Located at 1625 P St. NW, the center has faced criticisms about its size and condition, prompting the D.C. Council to allocate $10 million for a comprehensive overhaul.
This fall, the project team for the Stead center conducted a survey about possible uses for the facility, collecting 147 responses as of Nov. 28. Respondents called for an arts and crafts program; afternoon access for kids ages 6 to 12; a garden-oriented fall festival; classes on guitar, yoga, youth dance, digital photography, and drawing and painting; after-school tutoring; and a children’s story hour.
Officials plan to start up four working groups tasked with different aspects of the project: adult programming, artwork and photography, rat mitigation strategies and the overall site.

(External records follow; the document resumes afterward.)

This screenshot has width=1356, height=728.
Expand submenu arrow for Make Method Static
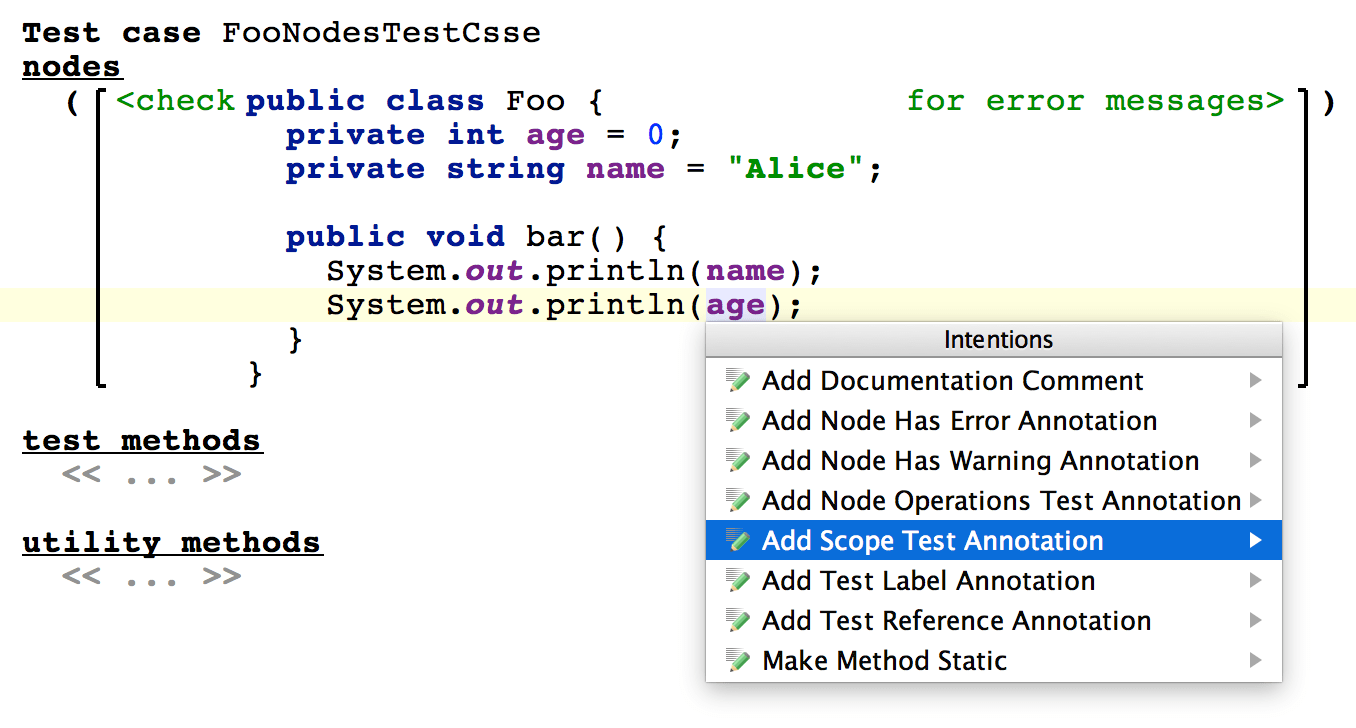pos(1255,661)
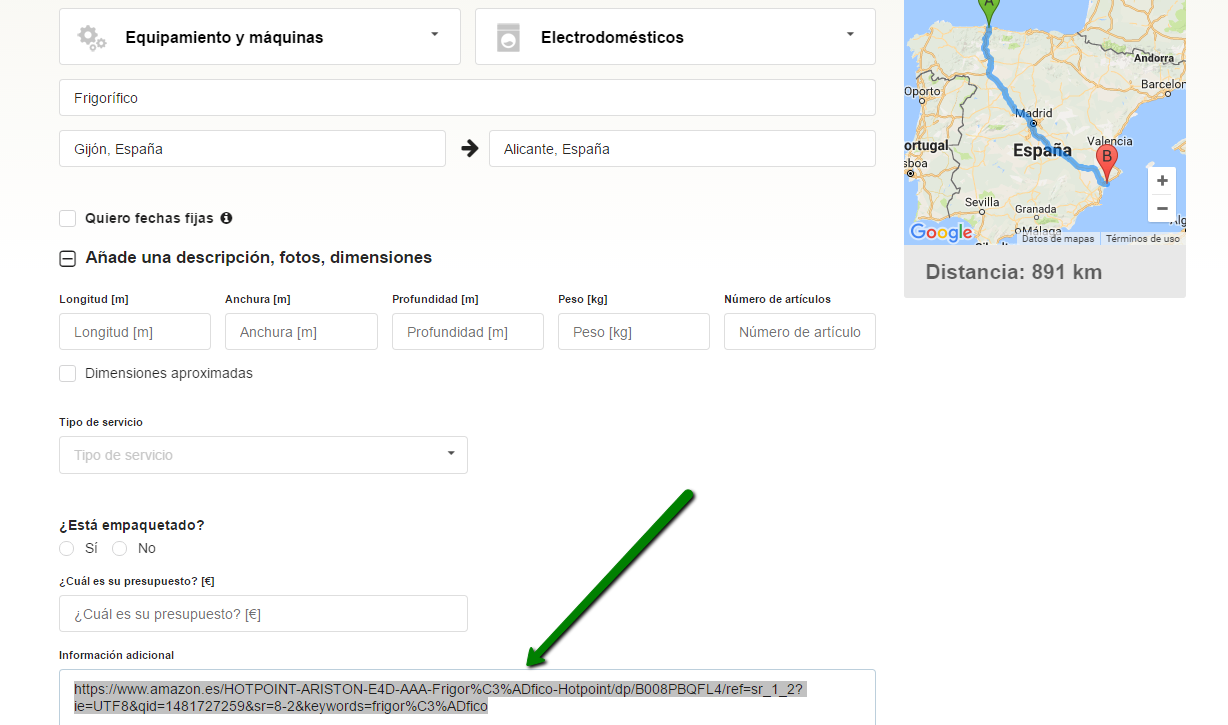Zoom in on the map
Screen dimensions: 1228x725
pyautogui.click(x=1161, y=181)
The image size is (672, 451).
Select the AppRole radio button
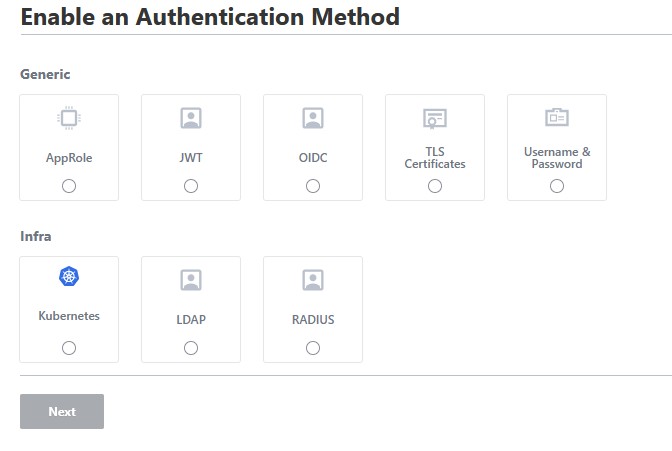pos(69,186)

Some neighbors questioned the project’s focus on children, given that the Dupont area has many young single adults. But many organizers, including Friends of Stead Park president Kari Cunningham, said that’s part of the center’s original mission — as outlined by Robert Stead, who founded a trust that created the park in 1953.

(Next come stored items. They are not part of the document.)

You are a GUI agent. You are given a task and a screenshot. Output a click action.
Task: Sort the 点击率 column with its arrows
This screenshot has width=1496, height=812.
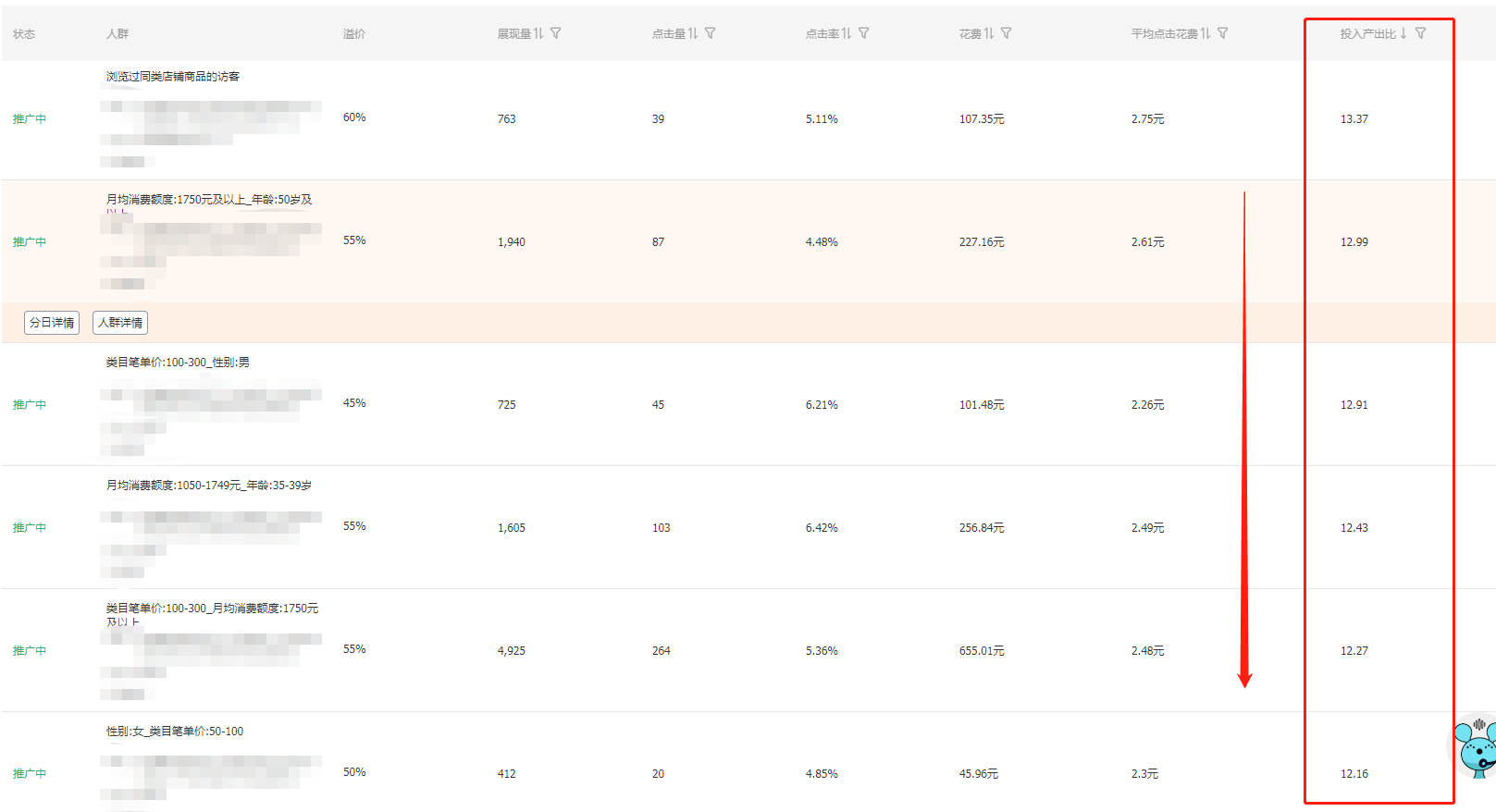[x=847, y=33]
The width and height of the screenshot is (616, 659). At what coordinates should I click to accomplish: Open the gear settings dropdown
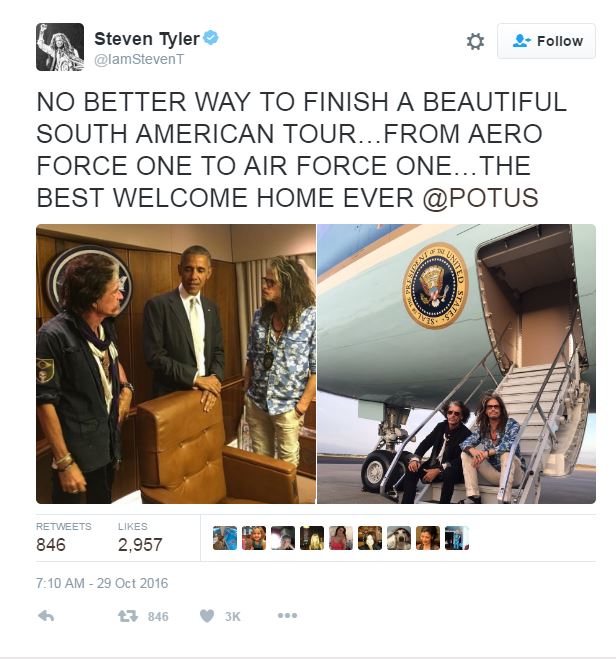pyautogui.click(x=475, y=41)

“Our core vision is to serve the children of the District of Columbia,” said Cunningham, also an advisory neighborhood commissioner. “That’s our mandate by the trust.”
Planners have also proposed to start an early childhood program through the Department of Parks and Recreation’s Cooperative Play Program, consisting of play-time sessions in the mornings for babies and young children.
While there is some debate about programming, there’s broad support for the idea of updating the outdated recreation center, a prized public amenity in crowded Dupont.
“Right now, it is really not a very usable space,” Cunningham said, describing the center — originally built as a small carriage house in 1888 — as small, outdated, and inaccessible to those with disabilities.
Overall plans to redo the recreation center include restoring the existing carriage house, constructing a three-level rear addition with a green roof, and renovating on-site play areas. The rear addition is expected to measure two stories above-ground — the same height as the existing building — and will feature multiple activity rooms with flexible partitions.
Plans also include a new outdoor playground with sculptural “solar trees” and shade. The property’s outdoor basketball court is set to receive a new steel roof fitted with solar panels.
The project is slated to improve accessibility so that the center adheres to Americans with Disabilities Act standards. The existing ramp at the east side of the property along P Street will provide access from the sidewalk into the site, while playground surfaces will be covered with surfacing suitable for wheelchair travel. The center itself will be fitted with an elevator.
Project organizers also aim to hit various environmental goals. Officials hope to secure LEED Platinum certification as well as Net Zero status, meaning the building’s energy consumption won’t exceed the amount of renewable energy generated on site.
A fourth meeting on the Stead project is set for Jan. 8.